O caso mais recente e mais notório é do Mariana Ferrer, que você pode rever aqui.
Para evitar que esse tipo de agressão continue acontecendo, as deputadas Soraya Santos (PL-RJ), Flávia Arruda (PL-DF), Margarete Coelho (PP-PI) e Rose Modesto (PSDB-MS) criaram o projeto de lei, batizada de Mari Ferrer, para criminalizar a violência institucional. Apresentado em 4 de novembro e aprovado na última quinta-feira (10), o texto segue, agora, para análise do Senado, o que deve acontecer apenas em 2021.
A proposta do projeto é alterar a lei sobre crimes de abuso de autoridade e incluir o de violência institucional. O crime compreenderia atos praticados por agentes públicos que prejudiquem o atendimento à vítima ou à testemunha de violência. Inclui, também, omissão, como no caso de Mariana, em que o juiz não pediu ao advogado diretamente que parasse de ofendê-la. A pena seria de três meses a um ano de detenção, mais multa. “A ideia é inibir que agentes ajam de maneira violenta contra vítimas e puni-los se fizeram, alertar que o que estão fazendo é crime para que se reeduquem e sigam os protocolos adequados para a situação”, afirma a deputada Margarete Coelho.
Margarete afirma que a bancada feminina já estava debatendo o tema, que englobava casos de violência obstétrica, mas o vídeo da audiência com Mariana tornou a questão urgente. “A gente fez a lei inspirada nela, gostamos de dar nomes para marcar os fatos. Com a divulgação das imagens, nós, mulheres, confirmamos o que já sabíamos, mas os deputados homens ficaram estarrecidos. Foi uma comoção. Infelizmente, o caso da Mariana nos deu palanque. Mas claro que o ideal era ela não ter passado pelo que passou.”.
O projeto é importante, mas existem algumas questões em aberto. Para Lívia de Souza, pesquisadora do Núcleo de Estudos e Pesquisa Sobre a Mulher da UFMG (Universidade Federal de Minas Gerais) e mestre em Direito com uma dissertação sobre os discursos jurídicos nos casos de violência sexual, a lei é importante por nomear a violência institucional e colocá-la como um crime.
Mas, salienta, a mudança deveria vir também das próprias instituições. “Deveriam seguir uma questão ética profunda em relação ao tratamento dado a mulheres que denunciam violências sexuais e se balizarem por isso”, opina. “Deveria haver uma capacitação para juristas e autoridades policiais para que o constrangimento da mulher fosse evitado”, diz.

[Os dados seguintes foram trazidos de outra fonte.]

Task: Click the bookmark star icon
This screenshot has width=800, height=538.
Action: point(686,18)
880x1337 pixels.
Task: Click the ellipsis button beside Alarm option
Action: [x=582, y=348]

“O que vemos é que as instituições se protegem. O judiciário, a defensoria pública, a polícia, dificilmente vão denunciar um ao outro. Aí, sobraria para vítima, de novo.” Lívia lembra que esse processo de exigir punição por um crime sofrido é doloroso. “É comum que, no Judiciário e na polícia, as vítimas tenham que provar o tempo todo que são vítimas. É desgastante. Elas são vitimizadas de maneira absurda”, diz a pesquisadora, que já atuou em um centro de referência para mulheres em Belo Horizonte.
“Porque essa é uma mulher que já relatou o que viveu ao procurar o serviço de saúde, depois na delegacia, depois em uma audiência. Ela vai relatando de novo e de novo, e sua condição psicológica vai sendo abalada.”
De qualquer modo, é um projeto que precisa ser debatido com a sociedade civil, e principalmente, com as entidades que atuam diretamente na proteção e defesa das mulheres vítimas de violência. E tudo se resume à um ponto comum: mudança de cultura.